##### TEXT FOR ANALYSIS

The NFL Season in Review

With the historic season officially behind us, NASH students have a lot to say about the return to normalcy in professional football.


Rick Tapia/NFL

Rams Head Coach Sean McVay is dunked in Gatorade after winning Super Bowl LVI

Nolan Collery, Staff Writer

The time has come and passed more quickly than fans could have possibly imagined; the NFL Season has officially come to a close. This being the first season with full attendance from fans and greatly increased viewership, this season was truly historic. 

The Los Angeles Rams have been crowned world champions after winning in the world’s biggest game, the Super Bowl. With two fun teams facing off this year, many fans seemed to have no preference on the outcome. 

Senior Drew Lopuszynski said, “It was a really fun game to watch. Both teams were likable ,and the game was close the whole time. I wish OBJ didn’t get injured, and Joe Burrow having an o-line would have been nice, but I really can’t complain. It was a great game.”

On the star-studded Rams roster is wide receiver Cooper Kupp. Kupp put together arguably the greatest single season by a wide receiver. With 145 receptions, 1,947 yards, and 16 touchdown receptions, Kupp became the first Triple Crown winner since Steve Smith in 2005. If this wasn’t enough, Kupp also took home the Offensive Player of the Year award as well as the Super Bowl MVP, catching two touchdowns in the biggest game of his life.

Cooper Kupp catches the touchdown that ultimatley would win the game for the Rams. (Kathryn Riley/NFL)

Senior and Cooper Kupp superfan Gannon Sprinkle reminisced on his season.

“[Kupp] is the most talented offensive player I have ever seen,” Sprinkle said. “He’s surgical — his routes, his hands, his blocking. If I could change my name to be Cooper Kupp, I honestly would.”

##########
##### INPUT DATA

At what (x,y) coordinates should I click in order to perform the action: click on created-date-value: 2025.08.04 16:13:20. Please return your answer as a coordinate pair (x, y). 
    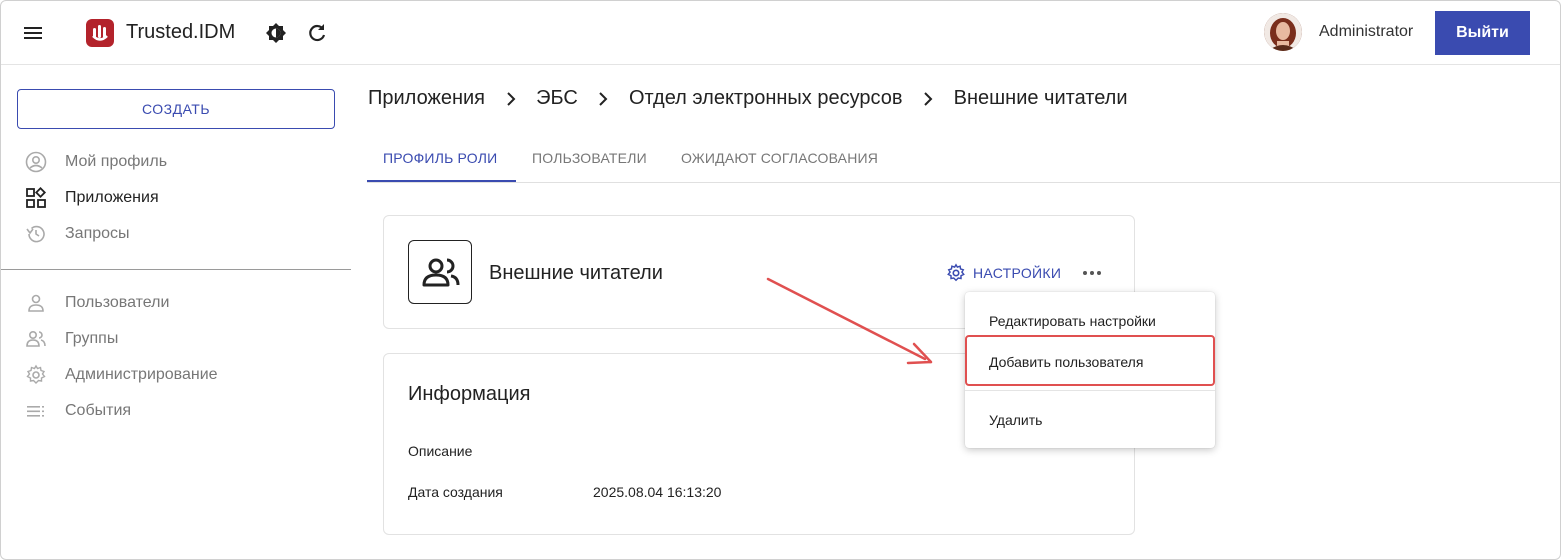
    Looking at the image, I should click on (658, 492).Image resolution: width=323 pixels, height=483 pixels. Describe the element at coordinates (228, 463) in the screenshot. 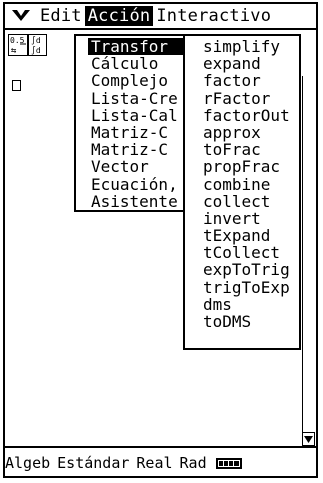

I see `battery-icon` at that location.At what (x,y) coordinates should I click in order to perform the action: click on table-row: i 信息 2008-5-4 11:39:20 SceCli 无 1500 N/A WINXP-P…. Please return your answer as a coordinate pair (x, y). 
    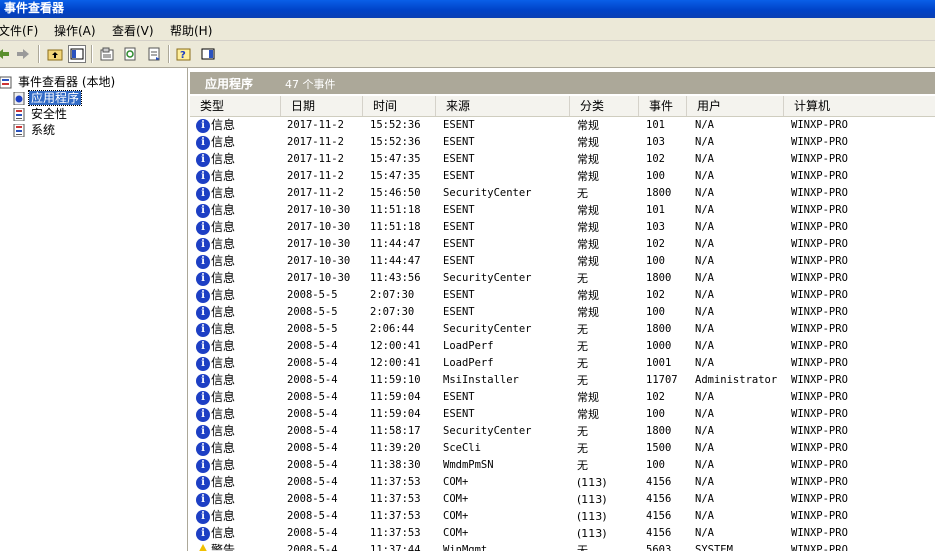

##########
##### INPUT DATA

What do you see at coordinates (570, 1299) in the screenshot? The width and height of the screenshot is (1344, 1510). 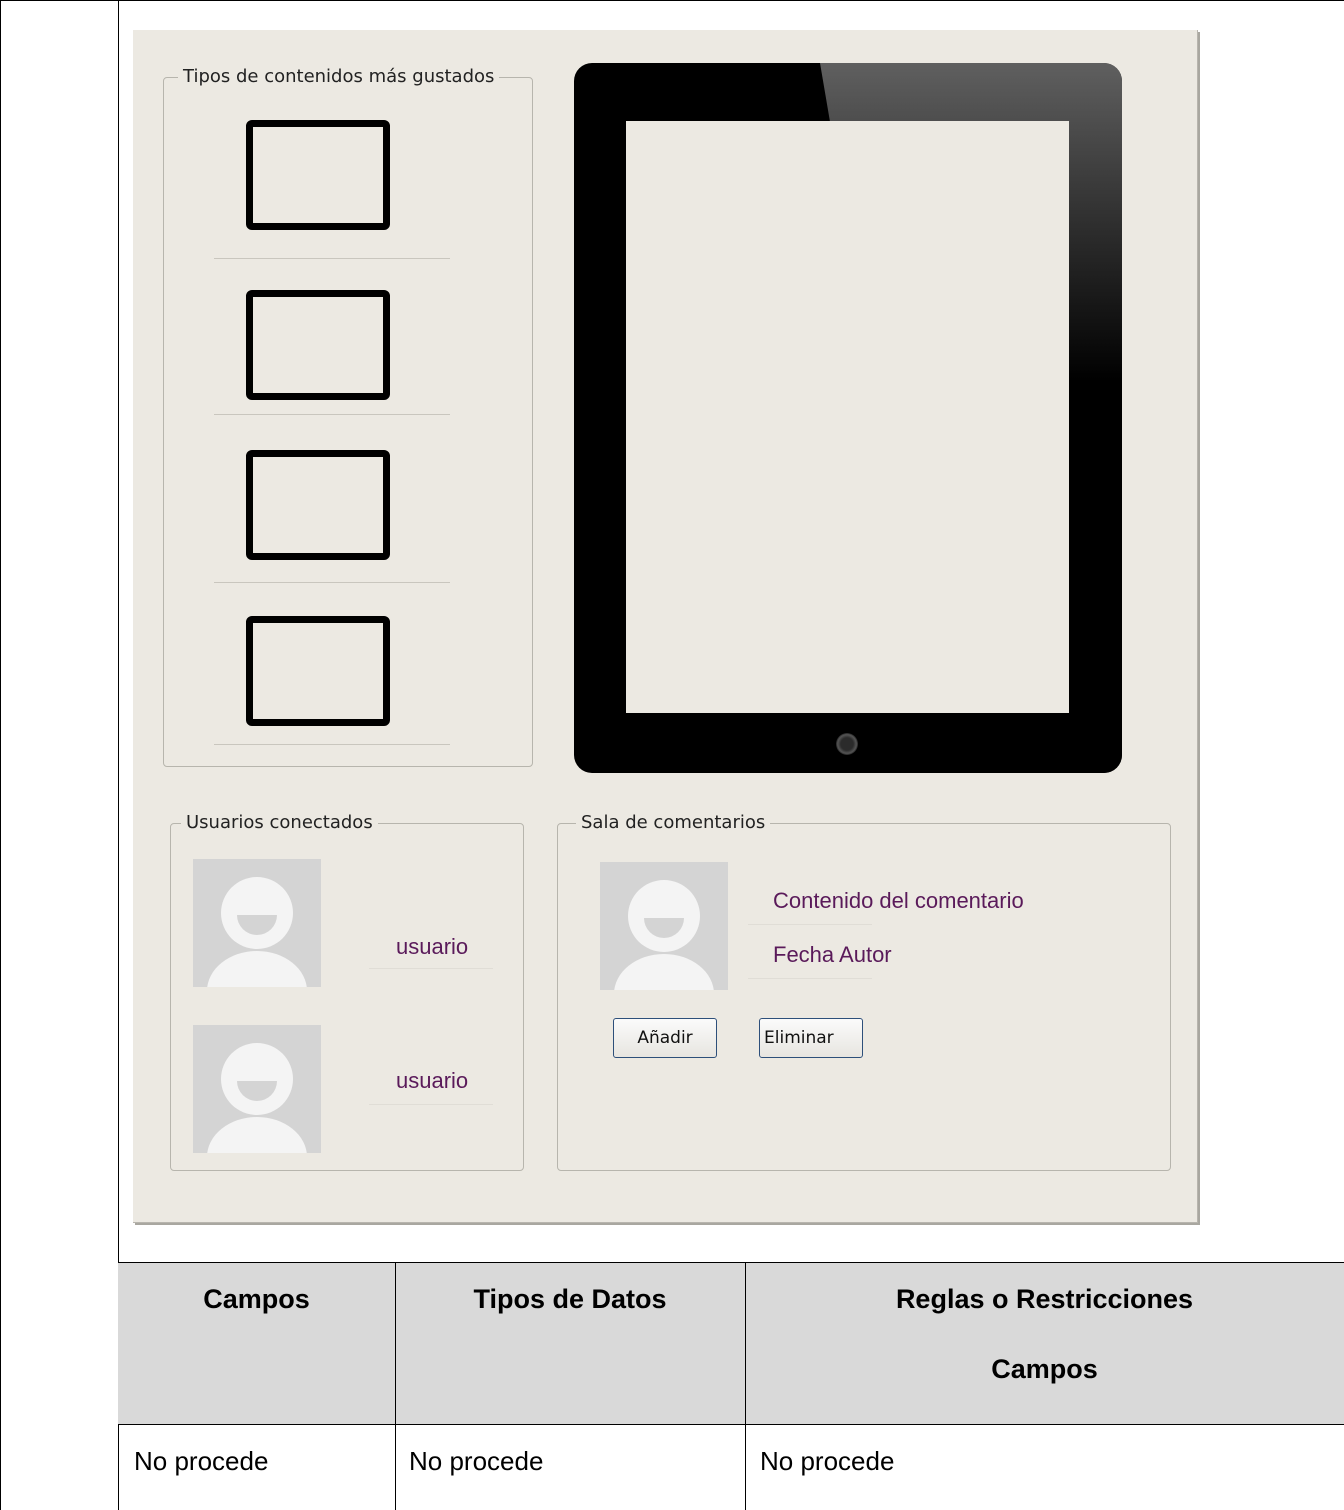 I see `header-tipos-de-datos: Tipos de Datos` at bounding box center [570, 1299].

##########

• **PARTS OF THE EXERCISE**:
1) Please rewrite the paragraph of the NFL season article that begins "On the star-studded Rams roster" as a short bulleted list that keeps its main facts.
2) Answer these questions from the NFL season article, one line each:
(a) Which team won the Super Bowl?
(b) What two things made this season historic?
(c) Who is credited as the staff writer?
3) Set down word for word the stretch of the NFL season article from "Nolan Collery, Staff" through "was truly historic.".
The records above come from a separate source.

• **ANSWERS FOR EACH ITEM**:
1)
- Cooper Kupp, a wide receiver on the Rams, put together arguably the greatest single season by a wide receiver.
- He had 145 receptions, 1,947 yards, and 16 touchdown receptions.
- He became the first Triple Crown winner since Steve Smith in 2005.
- He won Offensive Player of the Year and Super Bowl MVP, catching two touchdowns in the Super Bowl.

2)
(a) The Los Angeles Rams
(b) It was the first season with full attendance from fans, and viewership greatly increased.
(c) Nolan Collery

3)
Nolan Collery, Staff Writer

The time has come and passed more quickly than fans could have possibly imagined; the NFL Season has officially come to a close. This being the first season with full attendance from fans and greatly increased viewership, this season was truly historic.